WORK REQUIRED: Exact transcription of the records is required.

(Stored data entries)

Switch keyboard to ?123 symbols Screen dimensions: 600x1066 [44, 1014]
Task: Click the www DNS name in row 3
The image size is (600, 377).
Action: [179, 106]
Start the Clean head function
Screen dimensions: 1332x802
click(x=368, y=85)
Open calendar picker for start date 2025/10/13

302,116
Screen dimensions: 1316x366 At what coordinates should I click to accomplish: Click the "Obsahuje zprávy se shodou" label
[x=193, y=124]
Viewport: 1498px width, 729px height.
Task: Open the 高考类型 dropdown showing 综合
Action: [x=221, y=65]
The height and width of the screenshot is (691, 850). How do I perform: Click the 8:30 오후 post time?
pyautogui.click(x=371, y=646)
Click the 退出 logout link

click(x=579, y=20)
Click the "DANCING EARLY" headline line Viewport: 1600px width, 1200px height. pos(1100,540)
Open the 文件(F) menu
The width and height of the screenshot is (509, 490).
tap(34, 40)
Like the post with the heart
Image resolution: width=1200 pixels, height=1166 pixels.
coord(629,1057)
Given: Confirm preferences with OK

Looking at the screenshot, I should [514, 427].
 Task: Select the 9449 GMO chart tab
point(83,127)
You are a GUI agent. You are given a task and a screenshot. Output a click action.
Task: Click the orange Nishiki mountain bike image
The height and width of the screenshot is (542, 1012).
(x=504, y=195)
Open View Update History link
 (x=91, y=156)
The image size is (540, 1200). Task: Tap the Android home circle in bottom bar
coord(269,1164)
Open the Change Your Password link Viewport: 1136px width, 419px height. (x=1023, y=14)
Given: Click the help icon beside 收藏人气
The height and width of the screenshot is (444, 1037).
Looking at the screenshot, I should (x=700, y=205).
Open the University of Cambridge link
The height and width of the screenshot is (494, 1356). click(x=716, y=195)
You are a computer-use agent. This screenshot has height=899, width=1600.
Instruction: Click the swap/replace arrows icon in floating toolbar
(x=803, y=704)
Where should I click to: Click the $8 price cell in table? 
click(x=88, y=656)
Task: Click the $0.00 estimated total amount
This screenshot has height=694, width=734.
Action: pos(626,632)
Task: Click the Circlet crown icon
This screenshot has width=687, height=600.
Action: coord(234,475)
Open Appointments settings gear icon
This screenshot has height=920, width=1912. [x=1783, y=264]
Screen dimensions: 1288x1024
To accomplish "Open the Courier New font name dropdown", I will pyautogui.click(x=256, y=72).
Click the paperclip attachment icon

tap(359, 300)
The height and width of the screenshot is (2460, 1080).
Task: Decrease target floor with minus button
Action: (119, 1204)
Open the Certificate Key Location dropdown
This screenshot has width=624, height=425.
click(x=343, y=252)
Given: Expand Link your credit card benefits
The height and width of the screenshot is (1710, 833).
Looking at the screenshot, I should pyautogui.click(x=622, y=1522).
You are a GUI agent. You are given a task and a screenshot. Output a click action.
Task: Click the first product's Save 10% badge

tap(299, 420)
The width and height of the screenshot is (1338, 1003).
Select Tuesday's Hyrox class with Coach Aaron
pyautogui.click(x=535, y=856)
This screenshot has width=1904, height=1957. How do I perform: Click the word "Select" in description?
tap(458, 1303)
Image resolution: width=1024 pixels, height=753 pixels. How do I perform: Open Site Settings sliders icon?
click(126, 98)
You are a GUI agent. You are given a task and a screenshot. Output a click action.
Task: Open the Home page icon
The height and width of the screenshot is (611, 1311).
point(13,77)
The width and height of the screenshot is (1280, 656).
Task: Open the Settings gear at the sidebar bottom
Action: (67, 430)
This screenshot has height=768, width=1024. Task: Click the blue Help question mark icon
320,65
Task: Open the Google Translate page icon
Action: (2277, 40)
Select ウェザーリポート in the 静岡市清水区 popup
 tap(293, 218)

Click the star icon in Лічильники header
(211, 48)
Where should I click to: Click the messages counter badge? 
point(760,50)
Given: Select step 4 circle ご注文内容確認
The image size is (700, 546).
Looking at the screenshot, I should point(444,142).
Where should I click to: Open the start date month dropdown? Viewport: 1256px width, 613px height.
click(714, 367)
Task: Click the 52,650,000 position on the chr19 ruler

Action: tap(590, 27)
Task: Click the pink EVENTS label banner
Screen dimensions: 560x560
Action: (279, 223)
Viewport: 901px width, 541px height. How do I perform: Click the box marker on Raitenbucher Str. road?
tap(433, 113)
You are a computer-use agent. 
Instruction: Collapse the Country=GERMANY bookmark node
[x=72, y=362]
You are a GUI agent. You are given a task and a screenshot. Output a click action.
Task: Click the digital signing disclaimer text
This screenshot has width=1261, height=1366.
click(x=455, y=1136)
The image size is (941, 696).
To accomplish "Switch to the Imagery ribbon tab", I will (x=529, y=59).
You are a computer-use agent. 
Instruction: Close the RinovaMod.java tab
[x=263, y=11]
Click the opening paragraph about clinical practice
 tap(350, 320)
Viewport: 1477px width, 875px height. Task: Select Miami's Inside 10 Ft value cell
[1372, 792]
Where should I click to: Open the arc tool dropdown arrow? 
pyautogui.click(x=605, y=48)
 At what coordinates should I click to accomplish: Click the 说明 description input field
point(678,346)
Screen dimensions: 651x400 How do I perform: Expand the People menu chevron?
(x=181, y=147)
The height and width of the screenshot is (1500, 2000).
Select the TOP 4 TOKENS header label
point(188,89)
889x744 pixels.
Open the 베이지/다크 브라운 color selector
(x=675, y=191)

ANSWER TO THIS TASK:
Switch keyboard to ?123 symbols Screen dimensions: 600x1066 [44, 1014]
Task: Click the www DNS name in row 3
The image size is (600, 377).
Action: [179, 106]
Start the Clean head function
Screen dimensions: 1332x802
click(x=368, y=85)
Open calendar picker for start date 2025/10/13

302,116
Screen dimensions: 1316x366 At what coordinates should I click to accomplish: Click the "Obsahuje zprávy se shodou" label
[x=193, y=124]
Viewport: 1498px width, 729px height.
Task: Open the 高考类型 dropdown showing 综合
Action: [x=221, y=65]
The height and width of the screenshot is (691, 850). How do I perform: Click the 8:30 오후 post time?
pyautogui.click(x=371, y=646)
Click the 退出 logout link

click(x=579, y=20)
Click the "DANCING EARLY" headline line Viewport: 1600px width, 1200px height. pos(1100,540)
Open the 文件(F) menu
The width and height of the screenshot is (509, 490).
tap(34, 40)
Like the post with the heart
Image resolution: width=1200 pixels, height=1166 pixels.
coord(629,1057)
Given: Confirm preferences with OK

Looking at the screenshot, I should [514, 427].
 Task: Select the 9449 GMO chart tab
point(83,127)
You are a GUI agent. You are given a task and a screenshot. Output a click action.
Task: Click the orange Nishiki mountain bike image
The height and width of the screenshot is (542, 1012).
(x=504, y=195)
Open View Update History link
 (x=91, y=156)
The image size is (540, 1200). Task: Tap the Android home circle in bottom bar
coord(269,1164)
Open the Change Your Password link Viewport: 1136px width, 419px height. (x=1023, y=14)
Given: Click the help icon beside 收藏人气
The height and width of the screenshot is (444, 1037).
Looking at the screenshot, I should (x=700, y=205).
Open the University of Cambridge link
The height and width of the screenshot is (494, 1356). click(x=716, y=195)
You are a computer-use agent. This screenshot has height=899, width=1600.
Instruction: Click the swap/replace arrows icon in floating toolbar
(x=803, y=704)
Where should I click to: Click the $8 price cell in table? 
click(x=88, y=656)
Task: Click the $0.00 estimated total amount
This screenshot has height=694, width=734.
Action: pos(626,632)
Task: Click the Circlet crown icon
This screenshot has width=687, height=600.
Action: coord(234,475)
Open Appointments settings gear icon
This screenshot has height=920, width=1912. [x=1783, y=264]
Screen dimensions: 1288x1024
To accomplish "Open the Courier New font name dropdown", I will pyautogui.click(x=256, y=72).
Click the paperclip attachment icon

tap(359, 300)
The height and width of the screenshot is (2460, 1080).
Task: Decrease target floor with minus button
Action: (119, 1204)
Open the Certificate Key Location dropdown
This screenshot has width=624, height=425.
click(x=343, y=252)
Given: Expand Link your credit card benefits
The height and width of the screenshot is (1710, 833).
Looking at the screenshot, I should pyautogui.click(x=622, y=1522).
You are a GUI agent. You are given a task and a screenshot. Output a click action.
Task: Click the first product's Save 10% badge

tap(299, 420)
The width and height of the screenshot is (1338, 1003).
Select Tuesday's Hyrox class with Coach Aaron
pyautogui.click(x=535, y=856)
This screenshot has width=1904, height=1957. How do I perform: Click the word "Select" in description?
tap(458, 1303)
Image resolution: width=1024 pixels, height=753 pixels. How do I perform: Open Site Settings sliders icon?
click(126, 98)
You are a GUI agent. You are given a task and a screenshot. Output a click action.
Task: Open the Home page icon
The height and width of the screenshot is (611, 1311).
point(13,77)
The width and height of the screenshot is (1280, 656).
Task: Open the Settings gear at the sidebar bottom
Action: (67, 430)
This screenshot has height=768, width=1024. Task: Click the blue Help question mark icon
320,65
Task: Open the Google Translate page icon
Action: (2277, 40)
Select ウェザーリポート in the 静岡市清水区 popup
 tap(293, 218)

Click the star icon in Лічильники header
(211, 48)
Where should I click to: Click the messages counter badge? 
point(760,50)
Given: Select step 4 circle ご注文内容確認
The image size is (700, 546).
Looking at the screenshot, I should point(444,142).
Where should I click to: Open the start date month dropdown? Viewport: 1256px width, 613px height.
click(714, 367)
Task: Click the 52,650,000 position on the chr19 ruler

Action: tap(590, 27)
Task: Click the pink EVENTS label banner
Screen dimensions: 560x560
Action: (279, 223)
Viewport: 901px width, 541px height. How do I perform: Click the box marker on Raitenbucher Str. road?
tap(433, 113)
You are a computer-use agent. 
Instruction: Collapse the Country=GERMANY bookmark node
[x=72, y=362]
You are a GUI agent. You are given a task and a screenshot. Output a click action.
Task: Click the digital signing disclaimer text
This screenshot has width=1261, height=1366.
click(x=455, y=1136)
The image size is (941, 696).
To accomplish "Switch to the Imagery ribbon tab", I will (x=529, y=59).
You are a computer-use agent. 
Instruction: Close the RinovaMod.java tab
[x=263, y=11]
Click the opening paragraph about clinical practice
 tap(350, 320)
Viewport: 1477px width, 875px height. Task: Select Miami's Inside 10 Ft value cell
[1372, 792]
Where should I click to: Open the arc tool dropdown arrow? 
pyautogui.click(x=605, y=48)
 At what coordinates should I click to accomplish: Click the 说明 description input field
point(678,346)
Screen dimensions: 651x400 How do I perform: Expand the People menu chevron?
(x=181, y=147)
The height and width of the screenshot is (1500, 2000).
Select the TOP 4 TOKENS header label
point(188,89)
889x744 pixels.
Open the 베이지/다크 브라운 color selector
(x=675, y=191)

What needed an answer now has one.